What you need to do:
Excluding pictures, what does the listing below contain from the line with "This screenshot has height=952, width=1269." up to and including the line with "自适应 checkbox in", word for word?

Supplied material:
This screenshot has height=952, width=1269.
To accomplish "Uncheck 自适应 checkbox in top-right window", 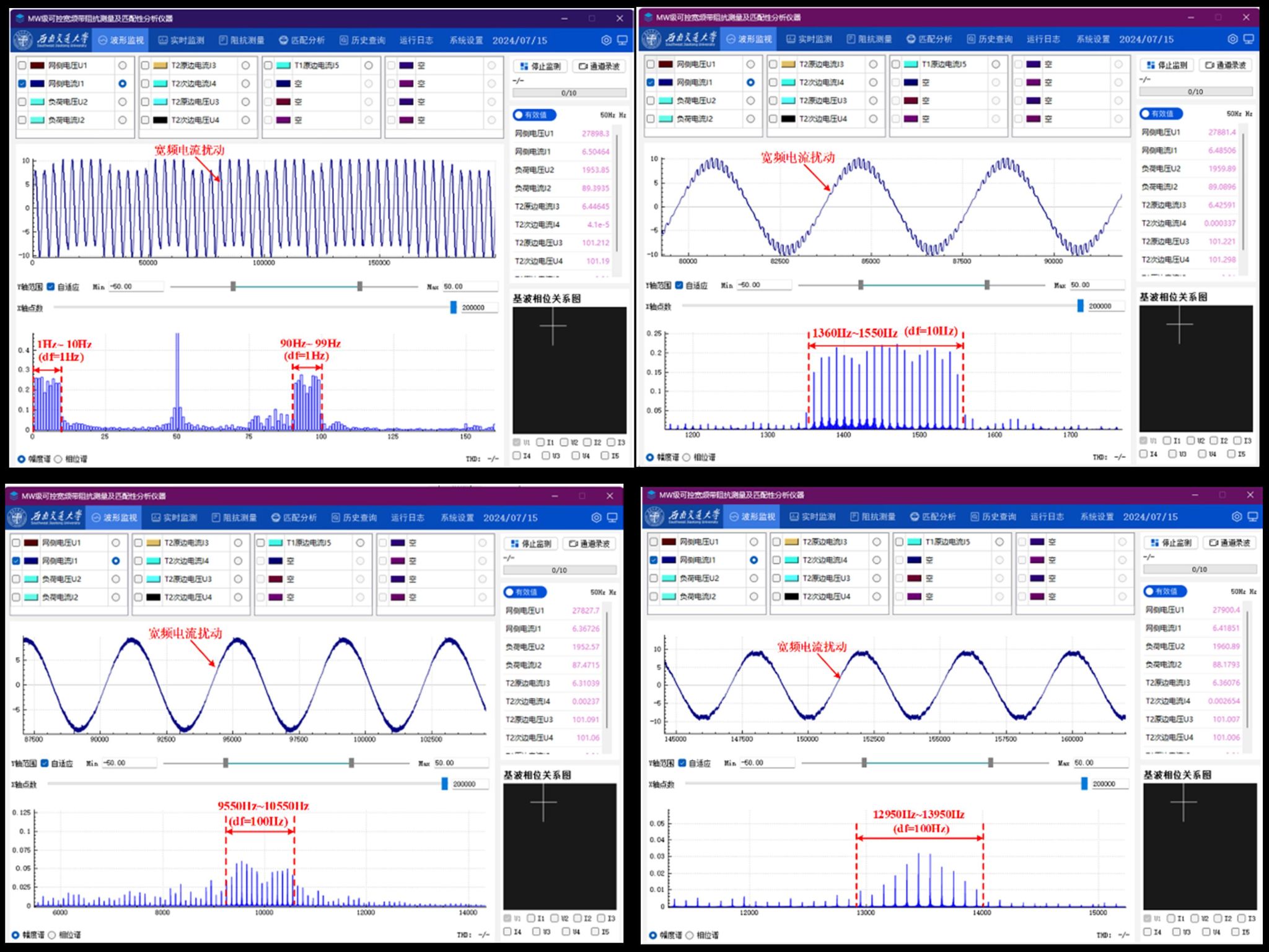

--

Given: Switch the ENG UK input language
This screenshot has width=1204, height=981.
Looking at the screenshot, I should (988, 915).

Result of the task:
This screenshot has height=952, width=1269.
To accomplish "Uncheck 自适应 checkbox in top-right window", 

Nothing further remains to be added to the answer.